Foto de uma mulher em pé no museu segurando um bebê. Ambas estão olhando para um quadro cheio de texturas, formas e cores que está pendurado na parede.

Quem associa passeios culturais com bebês a chororô, distração, fraldas sujas e desconforto está convidado a conhecer o projeto “No Colo”, que tem recebido crianças de até 18 meses e suas famílias em atividades, no Instituto Tomie Ohtake, em São Paulo. “Por aqui temos visto olhos que brilham, mãos que descobrem, sorrisos, muita concentração, cara de curiosidade, ouvidos atentos e muita, muita harmonia coletiva e sintonia”, descreve a idealizadora do projeto e consultora em arte e educação, Diana Tubenchlak.

Ela explica que um dos pressupostos que orienta as ações do programa é a relação entre crianças, mães, pais e cuidadores, que têm a possibilidade de mediar as produções artísticas expostas e também aquelas que podem ser realizadas pelos próprios bebês. E para que esse diálogo tátil e visual aconteça, objetos como visores, tecidos, tintas, vestuários e outros estímulos são deixados à disposição das famílias, a partir de uma proposta diferente a cada encontro.

“É preciso entender que os bebês se comunicam com o mundo por meio de vários sentidos”, diz.

Istock

Famílias mediando a interação entre bebês e obras de arte

Por isso a multissensorialidade como outro pressuposto que busca expandir as percepções sensoriais dos participantes.
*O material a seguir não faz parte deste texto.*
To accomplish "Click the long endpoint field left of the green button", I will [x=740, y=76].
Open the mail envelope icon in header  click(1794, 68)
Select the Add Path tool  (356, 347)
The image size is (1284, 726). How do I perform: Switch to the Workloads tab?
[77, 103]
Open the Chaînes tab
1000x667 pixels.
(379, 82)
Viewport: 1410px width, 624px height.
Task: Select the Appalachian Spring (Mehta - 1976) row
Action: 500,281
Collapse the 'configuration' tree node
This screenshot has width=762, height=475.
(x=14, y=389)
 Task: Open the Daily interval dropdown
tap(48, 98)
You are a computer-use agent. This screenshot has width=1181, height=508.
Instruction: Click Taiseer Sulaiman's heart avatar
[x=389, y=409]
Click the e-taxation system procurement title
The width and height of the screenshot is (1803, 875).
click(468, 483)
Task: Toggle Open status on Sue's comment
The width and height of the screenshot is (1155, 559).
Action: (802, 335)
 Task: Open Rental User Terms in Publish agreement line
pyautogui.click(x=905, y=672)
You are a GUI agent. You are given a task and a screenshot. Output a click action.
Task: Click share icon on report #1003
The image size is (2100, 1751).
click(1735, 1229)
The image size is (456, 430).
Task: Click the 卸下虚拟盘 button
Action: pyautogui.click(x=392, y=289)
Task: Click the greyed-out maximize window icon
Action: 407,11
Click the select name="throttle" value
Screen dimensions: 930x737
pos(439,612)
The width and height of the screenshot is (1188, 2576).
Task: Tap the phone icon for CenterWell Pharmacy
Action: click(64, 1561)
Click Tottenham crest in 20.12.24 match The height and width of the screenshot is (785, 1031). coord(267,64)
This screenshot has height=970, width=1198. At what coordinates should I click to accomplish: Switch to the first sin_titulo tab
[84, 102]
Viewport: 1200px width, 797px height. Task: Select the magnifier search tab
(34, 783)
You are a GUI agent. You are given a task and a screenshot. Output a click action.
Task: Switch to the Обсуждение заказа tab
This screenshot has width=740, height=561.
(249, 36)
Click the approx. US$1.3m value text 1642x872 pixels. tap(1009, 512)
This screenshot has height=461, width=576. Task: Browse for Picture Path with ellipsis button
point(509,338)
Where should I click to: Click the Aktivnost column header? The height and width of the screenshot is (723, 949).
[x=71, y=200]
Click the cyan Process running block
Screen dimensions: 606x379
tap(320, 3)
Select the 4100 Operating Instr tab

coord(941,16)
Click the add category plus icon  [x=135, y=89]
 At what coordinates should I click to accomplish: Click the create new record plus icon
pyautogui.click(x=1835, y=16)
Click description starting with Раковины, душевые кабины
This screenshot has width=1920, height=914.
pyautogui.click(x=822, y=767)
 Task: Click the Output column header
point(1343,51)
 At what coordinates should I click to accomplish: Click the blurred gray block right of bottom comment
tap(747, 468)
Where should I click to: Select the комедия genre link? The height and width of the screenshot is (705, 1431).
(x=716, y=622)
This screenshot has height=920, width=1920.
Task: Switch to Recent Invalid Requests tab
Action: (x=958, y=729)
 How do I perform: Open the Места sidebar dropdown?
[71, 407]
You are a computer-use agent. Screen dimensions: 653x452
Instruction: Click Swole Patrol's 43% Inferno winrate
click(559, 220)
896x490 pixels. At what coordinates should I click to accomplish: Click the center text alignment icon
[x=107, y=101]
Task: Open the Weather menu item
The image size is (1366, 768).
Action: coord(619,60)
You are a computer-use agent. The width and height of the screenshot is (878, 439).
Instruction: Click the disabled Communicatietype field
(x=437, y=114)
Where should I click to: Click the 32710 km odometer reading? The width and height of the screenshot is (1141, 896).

Ao final das oficinas, as famílias podem detalhar e compartilhar suas impressões sobre o que foi sentido. “Convidamos bebês e suas famílias a viverem uma experiência artística”, destaca Diana.

Ação criadora

Experimentar a ação e descobrir pela participação: o dinamismo diante das exposições estimulado por Diana Tubenchlak ecoa de certa maneira as vozes do movimento neoconcreto na arte brasileira, uma ruptura que marcou os anos 1950 e buscou interromper a distância entre espectadores e obras de arte.

Mais uma inspiração para os encontros do programa “No Colo”, que incentiva a participação corporal, chamando o público para a ação criadora, assentada na crença de que as instituições culturais são espaços de potência pedagógica, capazes de proporcionar autonomia e descobertas.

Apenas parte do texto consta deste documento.